Я не понял, что она сказала, но вдруг почему–то улыбнулся тоже. Точнее сказать, осклабился, а не улыбнулся, но переводить она все же перестала.
– Да не больше роты, – тихо сказал Игорь. – Похоже, что нестроевые или раненые.
– А зачем бургомистр пришел?
– Так вы же просили.
– Ах, да… – Совсем я с этой французско–русской девицей голову потерял. – Предлагаю вам, господин бургомистр, тихо и мирно сдать город совершенно без всяких осложнений. Мирная сдача обеспечит его здоровье…
Какое, к черту, здоровье у города?.. Это опять – ее голос. Она застрекотала на фашистском языке, как только я заговорил. Тут бургомистр что–то у нее спросил, а Игорь и перевести не успел, как эта полуфранцуженка спрашивает:
– Господин офицер под здоровьем города понимает, конечно же, здоровье его жителей?
– Естественно, жителей, – говорю. – Не домов…
– Тогда у господина бургомистра есть вполне естественная просьба, господин старший лейтенант.
– Для этого, – говорю, – и позвал.
– Не вводите в его город войска.
– А… Да кто кого победил? Мы их или они – нас?
– Вы, – отчеканила, чтоб я не сомневался. – Только не жителей, а фашистскую Германию. Надеюсь, этот город вы не будете завоевывать?

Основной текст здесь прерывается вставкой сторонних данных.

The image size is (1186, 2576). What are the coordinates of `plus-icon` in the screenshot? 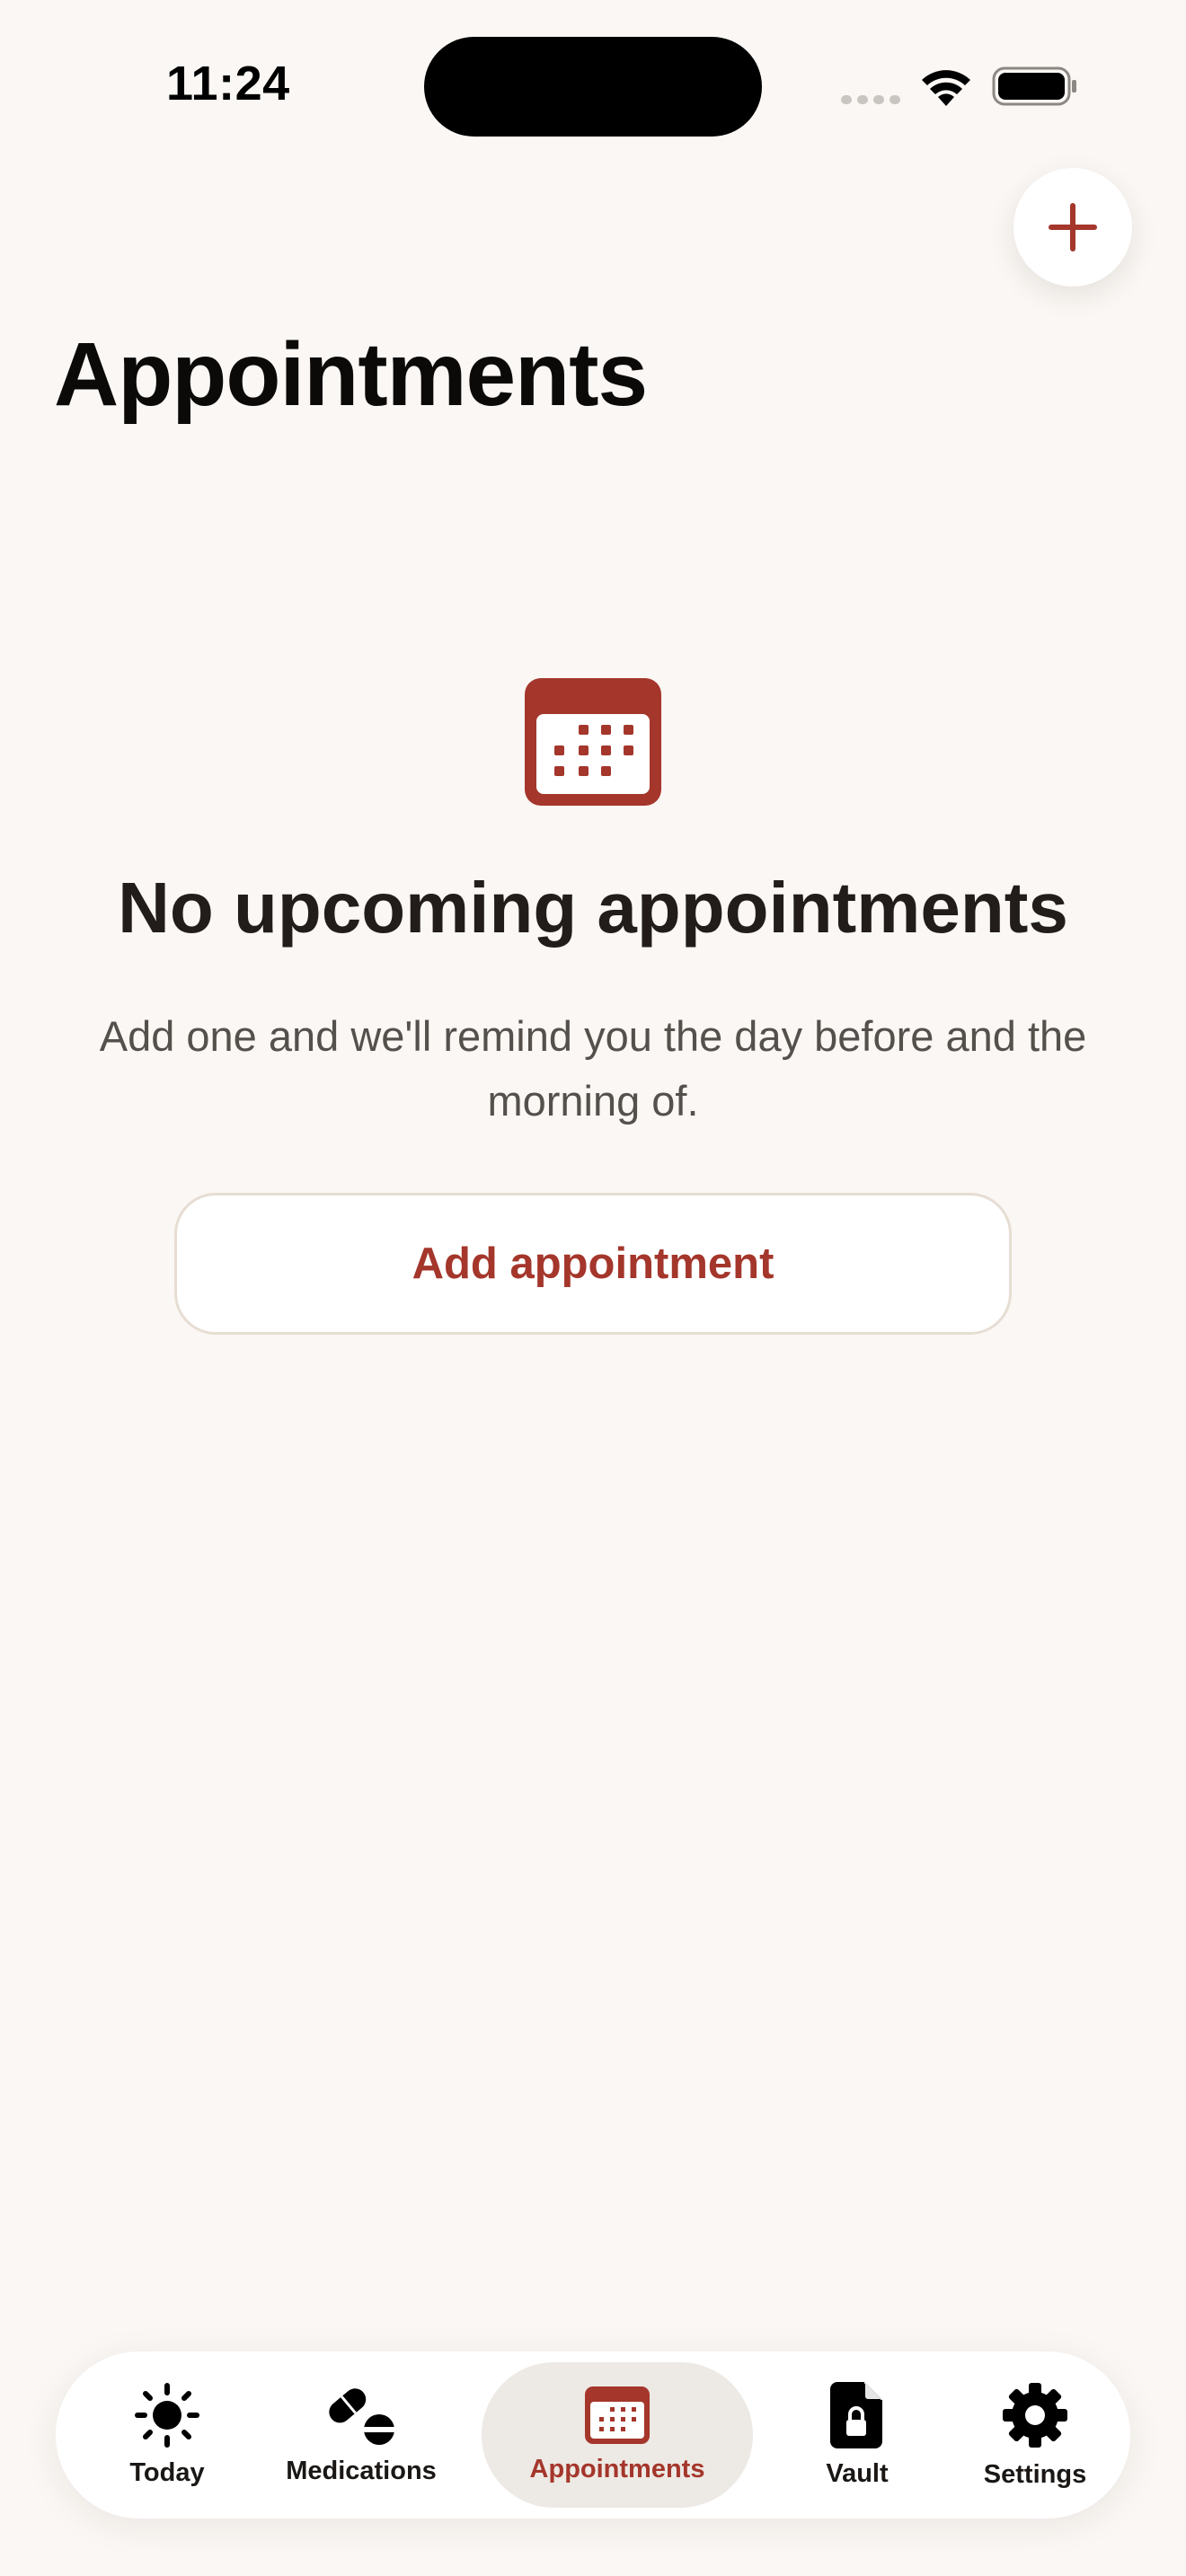 It's located at (1073, 227).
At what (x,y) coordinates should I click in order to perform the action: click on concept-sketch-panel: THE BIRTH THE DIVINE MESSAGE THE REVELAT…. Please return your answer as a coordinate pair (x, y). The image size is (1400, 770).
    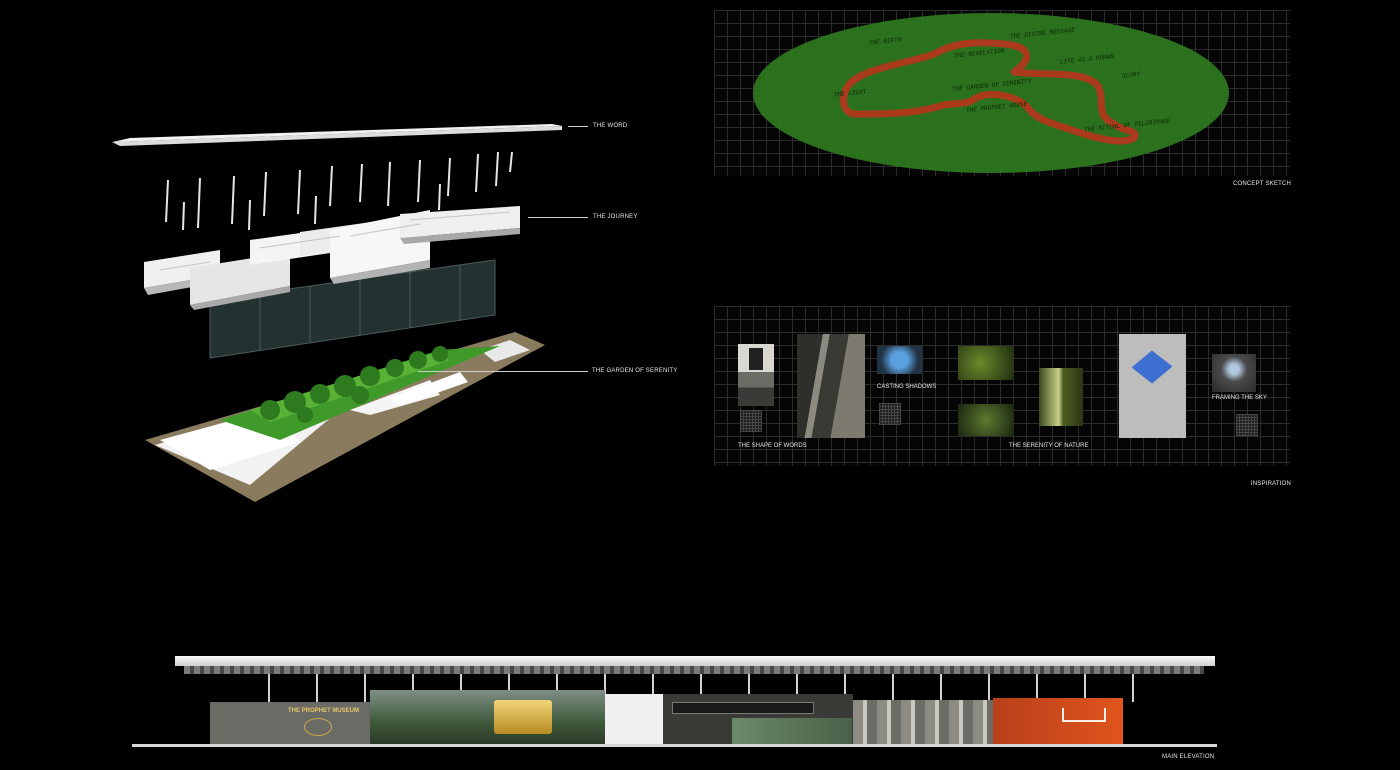
    Looking at the image, I should click on (1002, 93).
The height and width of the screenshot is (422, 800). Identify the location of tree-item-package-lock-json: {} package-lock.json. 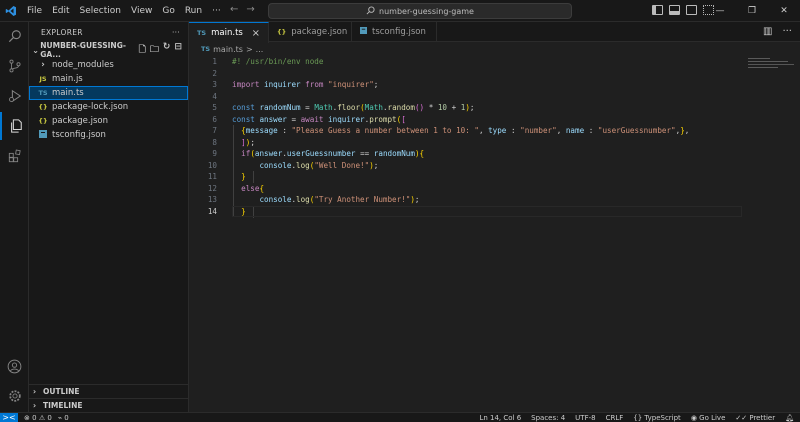
(108, 107).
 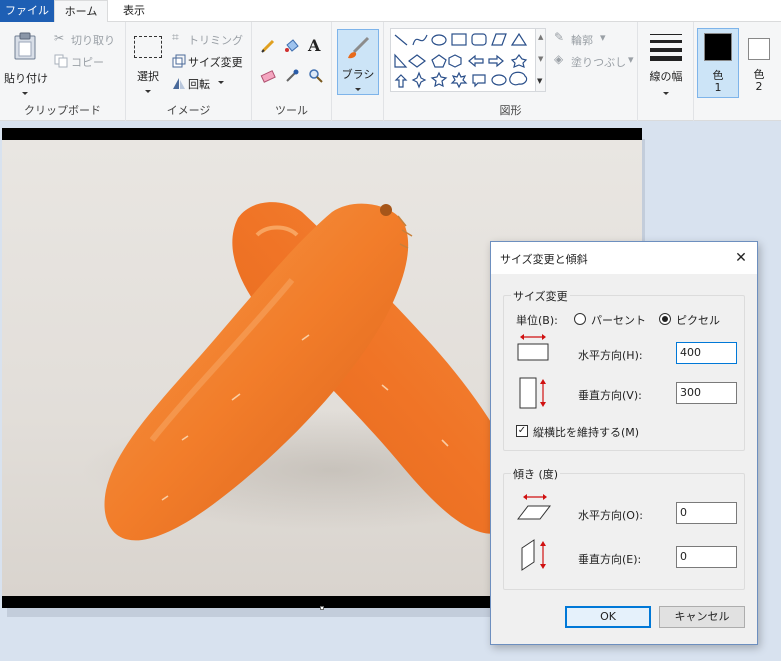 I want to click on rotate-icon, so click(x=179, y=84).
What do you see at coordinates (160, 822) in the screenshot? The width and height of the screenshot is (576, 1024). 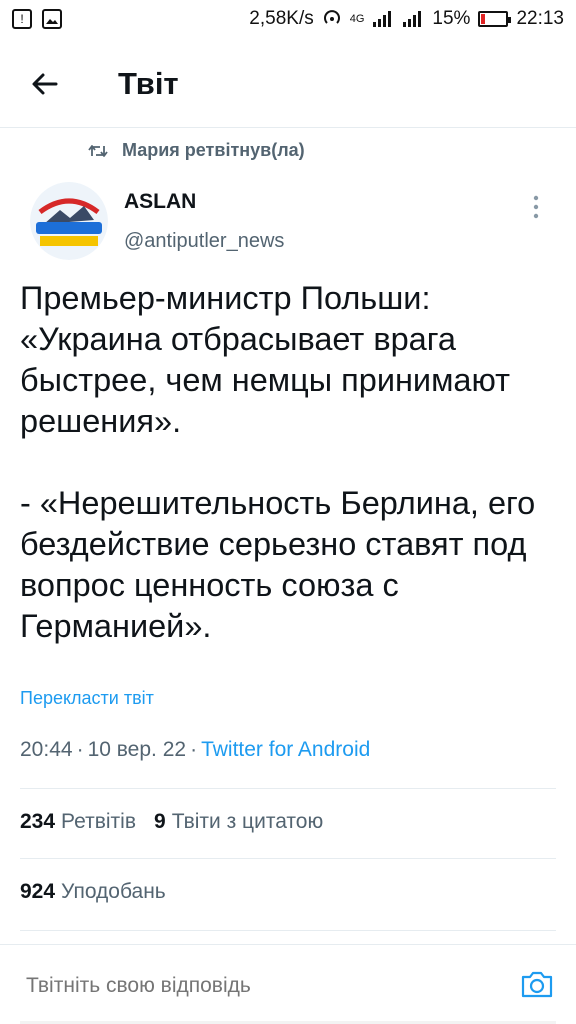 I see `quotes-count: 9` at bounding box center [160, 822].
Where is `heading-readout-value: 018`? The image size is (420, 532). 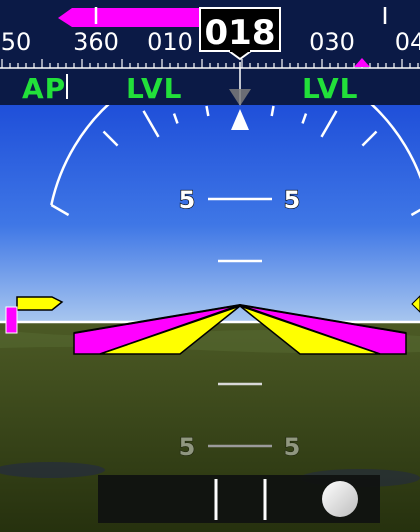
heading-readout-value: 018 is located at coordinates (240, 33).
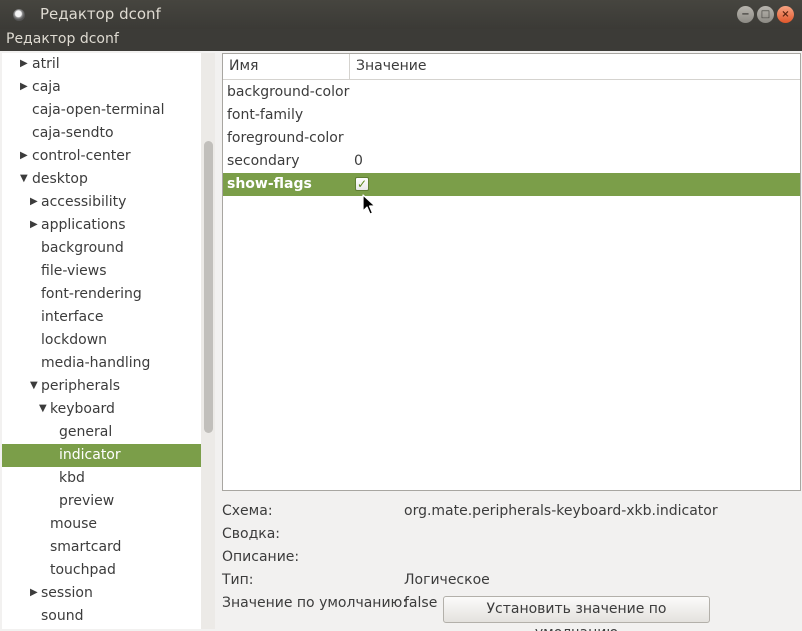  What do you see at coordinates (74, 271) in the screenshot?
I see `tree-item-label: file-views` at bounding box center [74, 271].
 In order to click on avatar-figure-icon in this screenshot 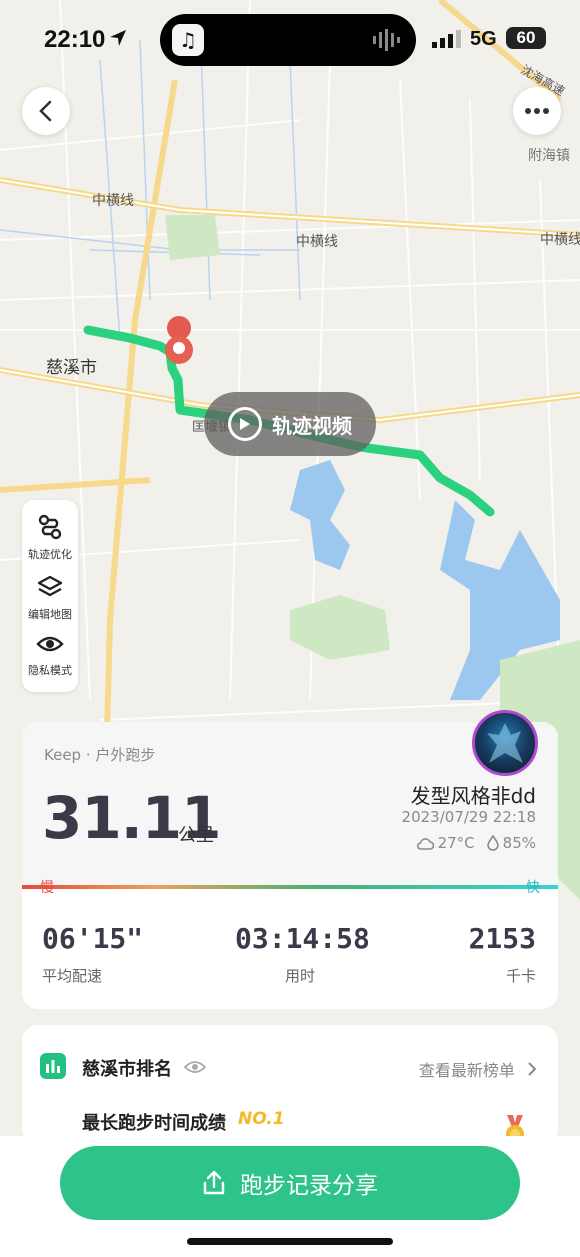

– А солдат я в поле размещать буду, так, что ли, получается? В землянках?
– Не кричите. В казармах, на окраине. Там с утра все женщины полы моют и шторы развешивают. А мужчины таскают из своих домов мебель поудобнее и дрова для каминов.
– Каминов?! – Помню, я тогда очень рассердился. – Да мы же в окопах! В окопах! В земле, как черви!.. Четыре года в земле!.. Вот прикажу все камины разворотить к чертовой матери!..
И замолчал, потому что она смотрела на меня в упор, и в глазах ее я увидел сожаление. Даже – с горчинкой, что ли. И понял, что она жалеет меня. И очень уж растерянно и глупо спросил:
– Что?..
– Немцы у каминов греются. Дети, женщины, старики. У них же печек нет.
– А Ленинград у них был? Был? Когда холод и голод, когда трупы в каждой квартире, когда полная блокада и расстрел города?.. Если ты к жалости моей обращаешься, то нет у меня к ним никакой жалости. Никакой!..
– Я не к жалости, я к великодушию вашему обращаюсь. У вас – Золотая Звезда на груди, значит, вы – воин, а не палач. И я обращаюсь к великодушию русского воина.
И я сразу замолчал. А она вдруг положила мне руку на плечо и тихо сказала:
– У меня день рождения сегодня. Сделайте мне подарок, не вводите солдат в город.